Records from a dataset:

++++++

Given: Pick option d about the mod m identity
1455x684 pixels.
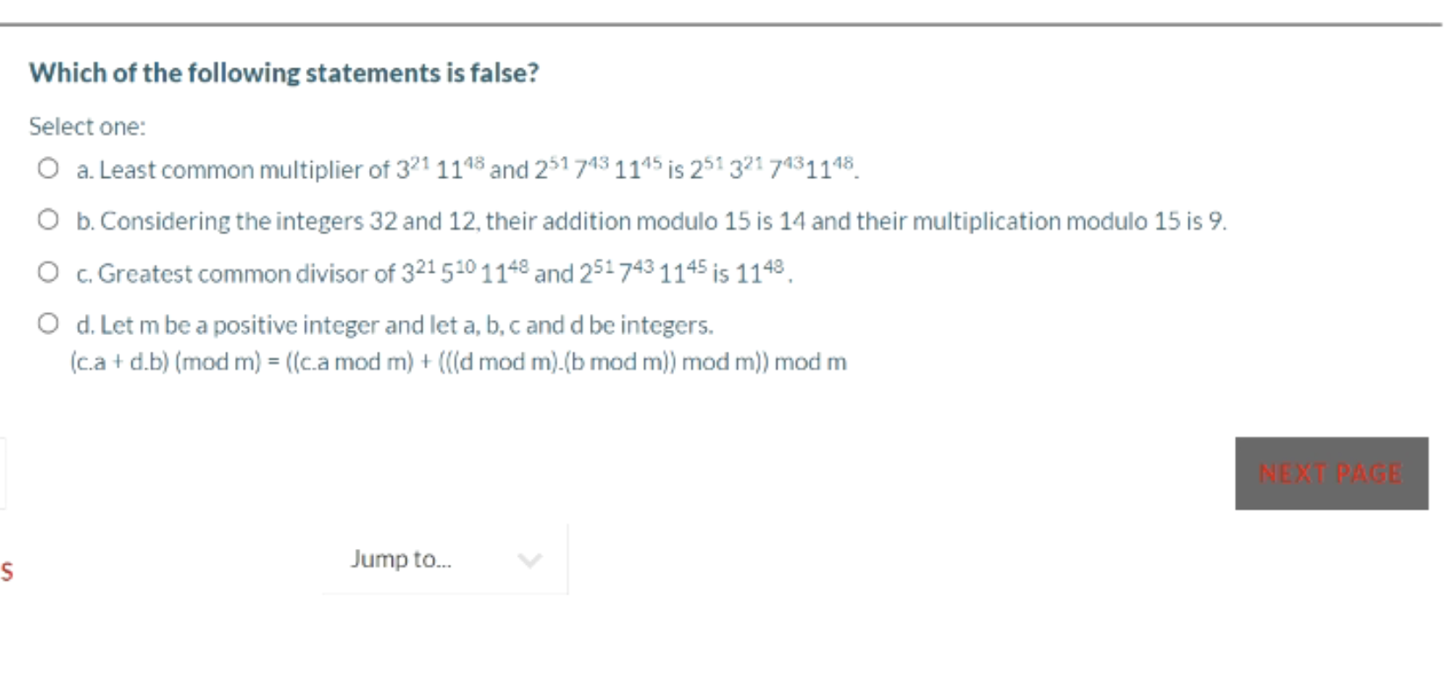Looking at the screenshot, I should tap(48, 325).
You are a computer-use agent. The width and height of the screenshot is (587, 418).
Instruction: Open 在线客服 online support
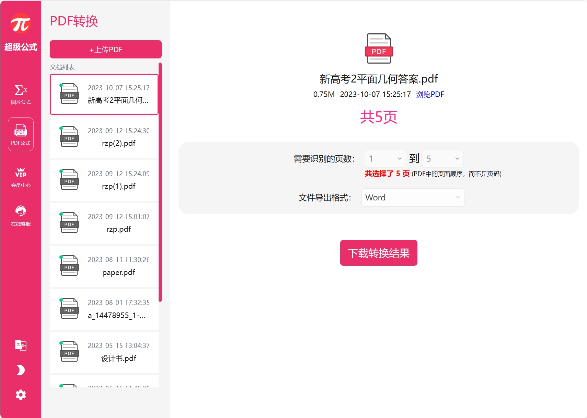pyautogui.click(x=21, y=216)
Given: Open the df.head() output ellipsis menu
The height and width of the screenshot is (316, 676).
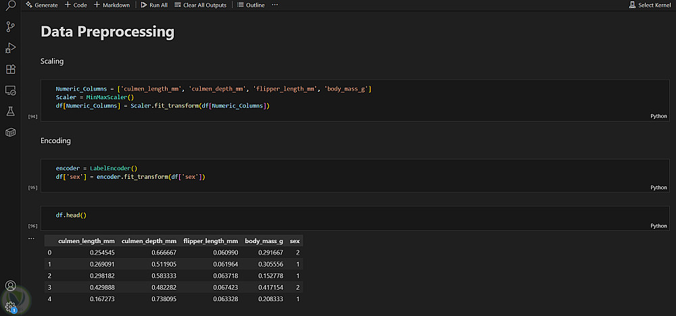Looking at the screenshot, I should (31, 238).
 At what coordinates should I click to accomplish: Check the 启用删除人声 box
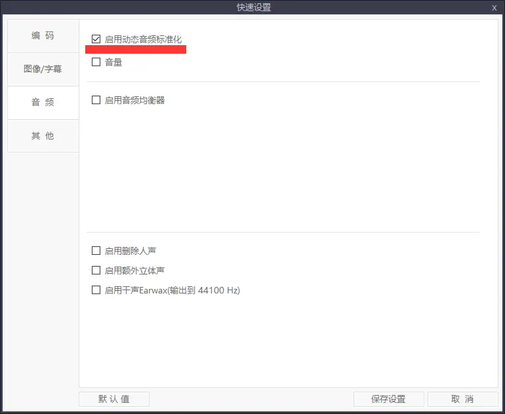[x=96, y=251]
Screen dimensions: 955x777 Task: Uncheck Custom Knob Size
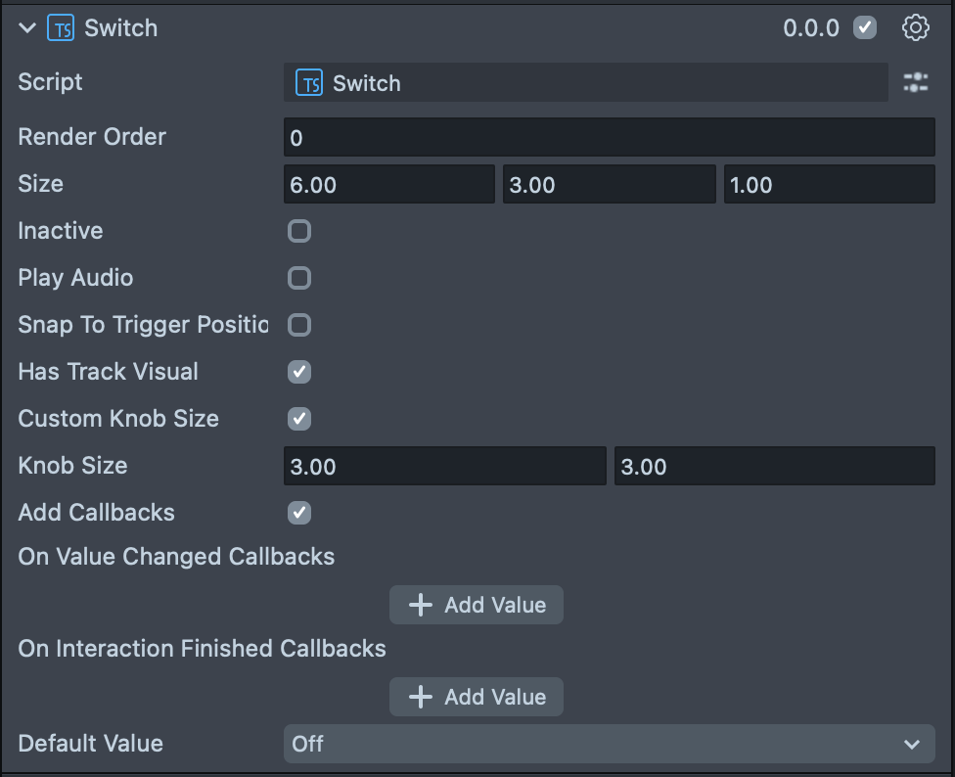(x=299, y=419)
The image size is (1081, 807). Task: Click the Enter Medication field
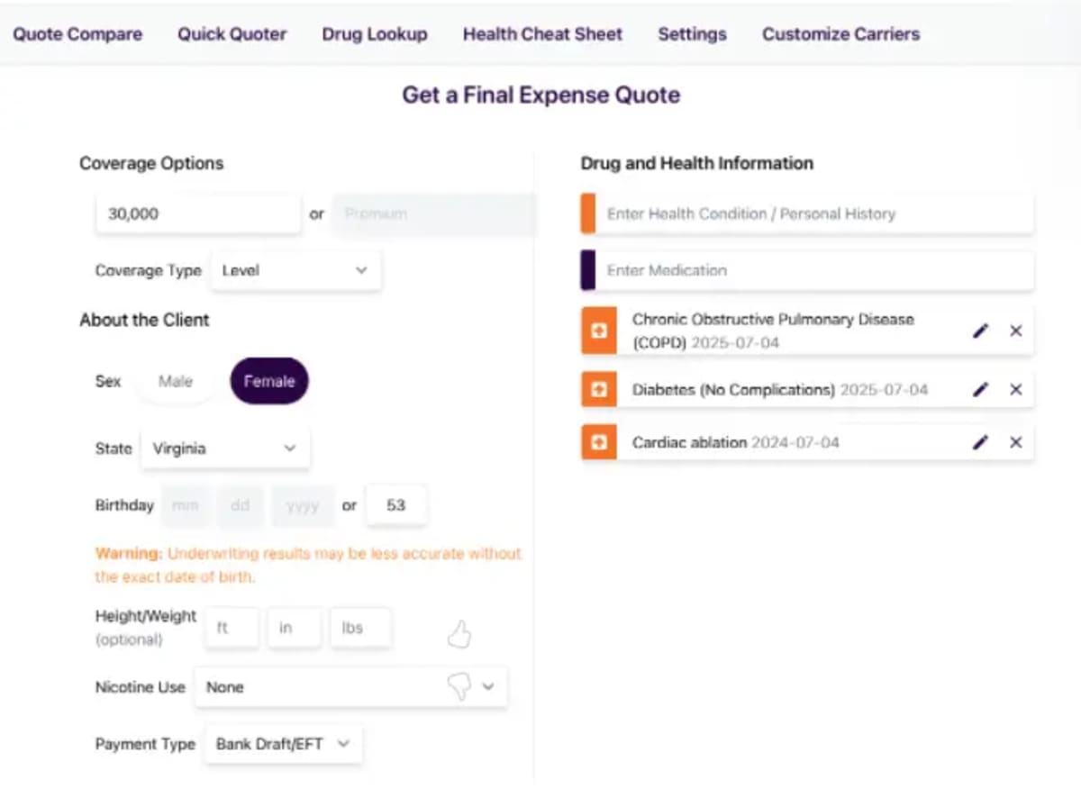[807, 270]
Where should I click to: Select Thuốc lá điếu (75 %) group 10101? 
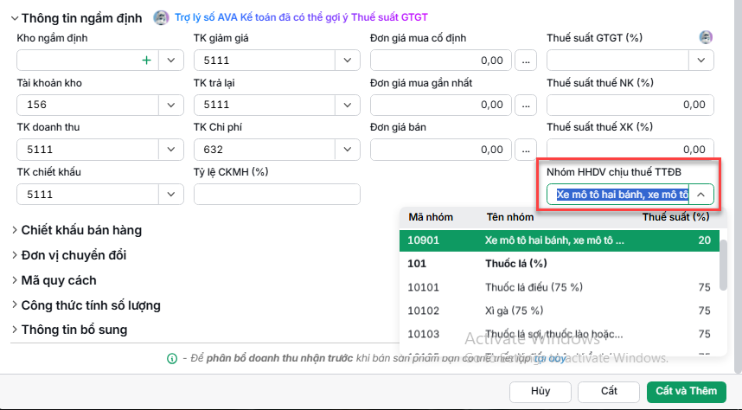click(559, 287)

++++++

Once you reach the line containing "Where should I", print it and every line after it exactly, through the end of the entries, without any pictures.

Answer section:
Where should I click to: Select Thuốc lá điếu (75 %) group 10101? 
click(559, 287)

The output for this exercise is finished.